Records:
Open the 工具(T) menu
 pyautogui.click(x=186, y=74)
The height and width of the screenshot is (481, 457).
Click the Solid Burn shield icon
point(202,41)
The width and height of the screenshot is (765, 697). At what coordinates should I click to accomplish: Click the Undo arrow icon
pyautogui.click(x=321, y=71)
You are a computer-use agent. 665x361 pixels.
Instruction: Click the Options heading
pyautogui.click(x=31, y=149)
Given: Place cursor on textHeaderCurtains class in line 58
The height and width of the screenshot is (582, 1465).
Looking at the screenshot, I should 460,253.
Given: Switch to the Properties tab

...

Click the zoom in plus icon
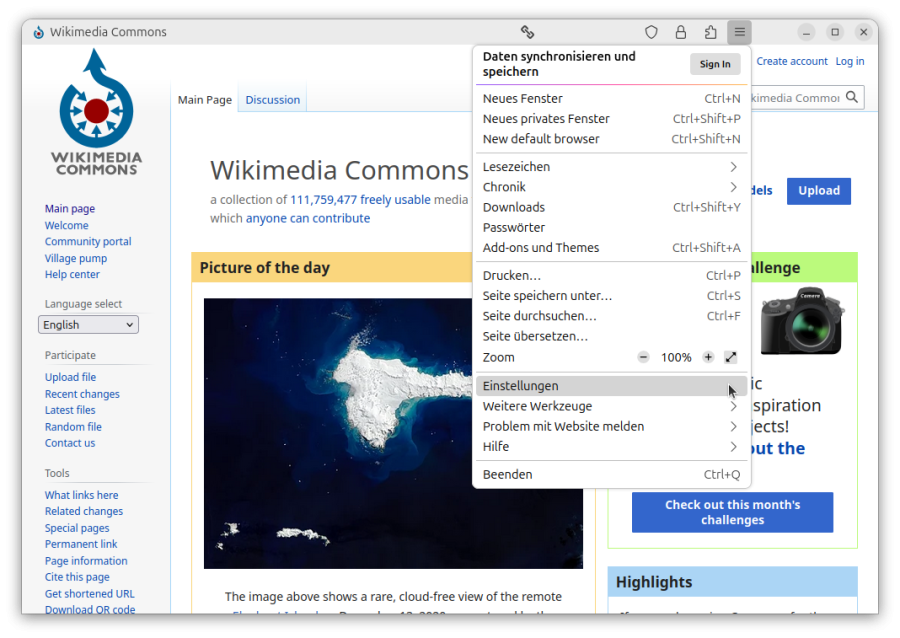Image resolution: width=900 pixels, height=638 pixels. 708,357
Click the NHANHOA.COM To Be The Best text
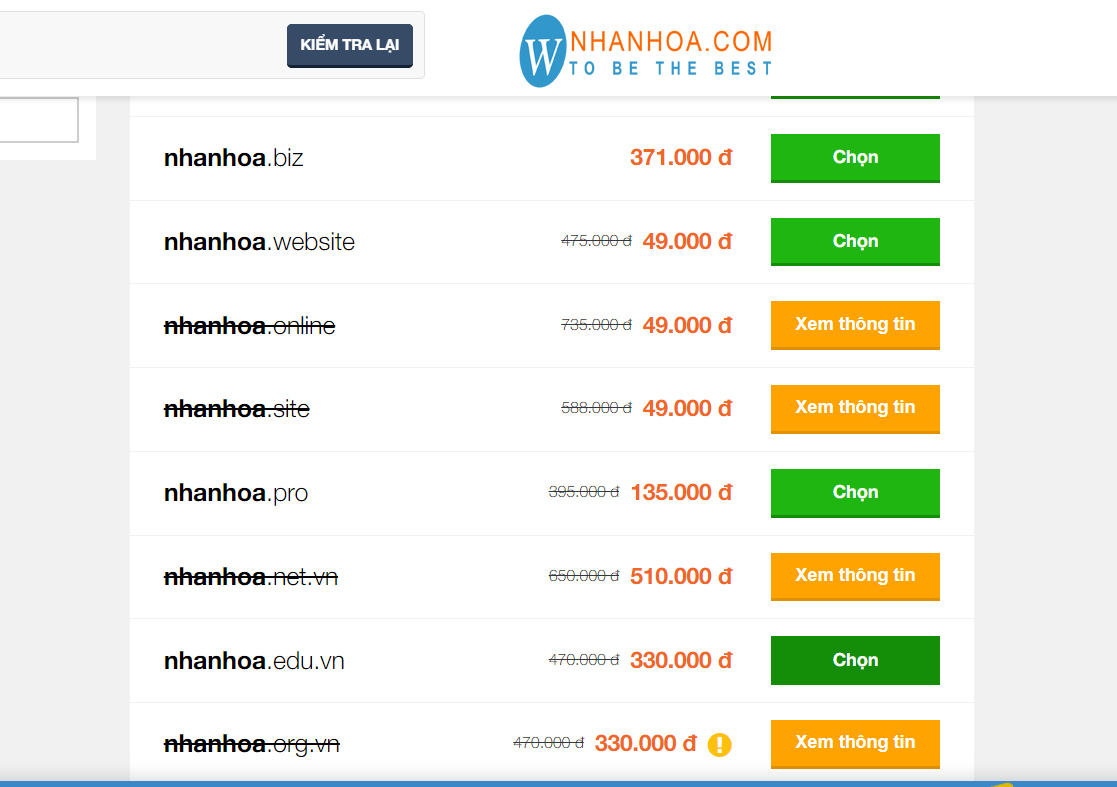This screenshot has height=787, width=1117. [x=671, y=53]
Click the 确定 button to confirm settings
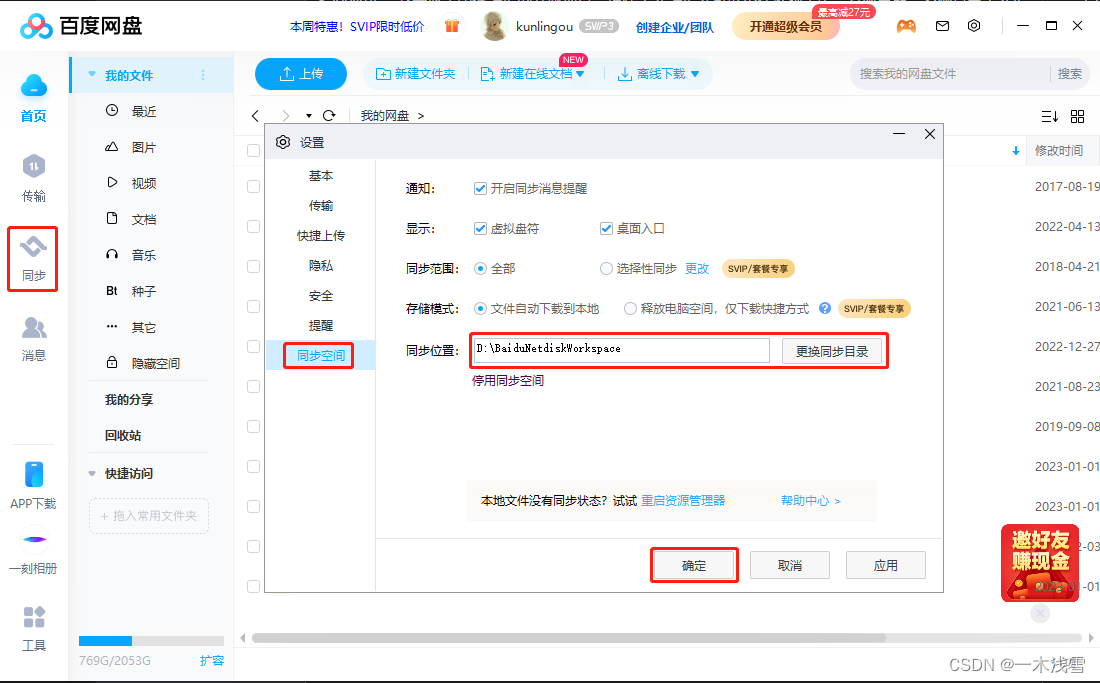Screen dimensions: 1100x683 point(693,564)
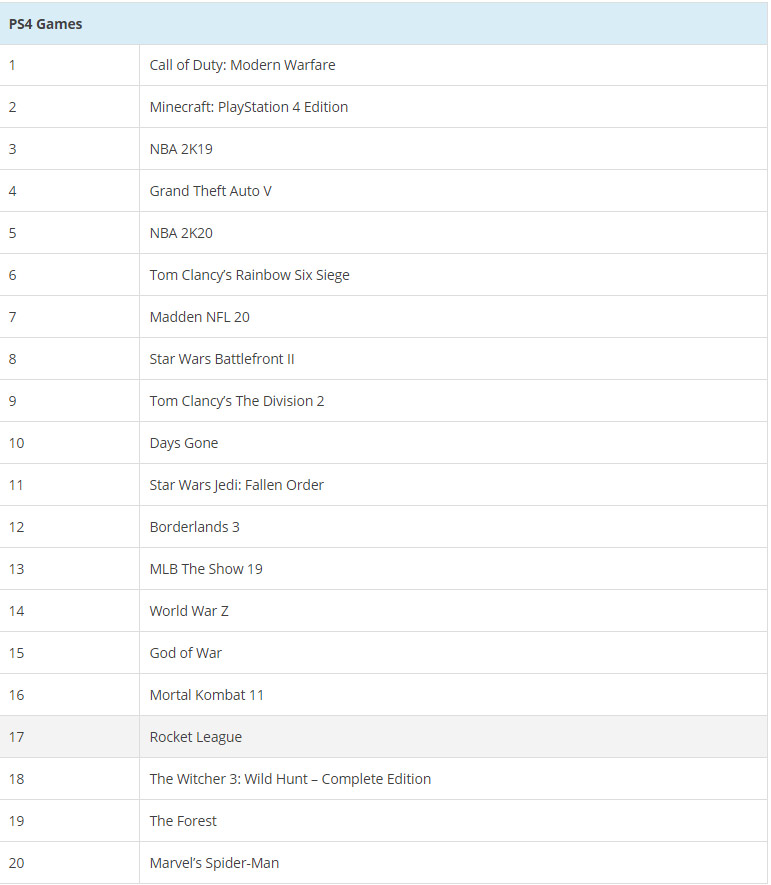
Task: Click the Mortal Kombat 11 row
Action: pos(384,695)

Problem details: Copy exactly the stretch of data above from the line with "Open the 工具(T) menu" through the line with "Given: Switch to the Properties tab", and omit all other lines.

Problem solution:
Open the 工具(T) menu
 pyautogui.click(x=186, y=74)
The height and width of the screenshot is (481, 457).
Click the Solid Burn shield icon
point(202,41)
The width and height of the screenshot is (765, 697). At what coordinates should I click to accomplish: Click the Undo arrow icon
pyautogui.click(x=321, y=71)
You are a computer-use agent. 665x361 pixels.
Instruction: Click the Options heading
pyautogui.click(x=31, y=149)
Given: Place cursor on textHeaderCurtains class in line 58
The height and width of the screenshot is (582, 1465).
Looking at the screenshot, I should 460,253.
Given: Switch to the Properties tab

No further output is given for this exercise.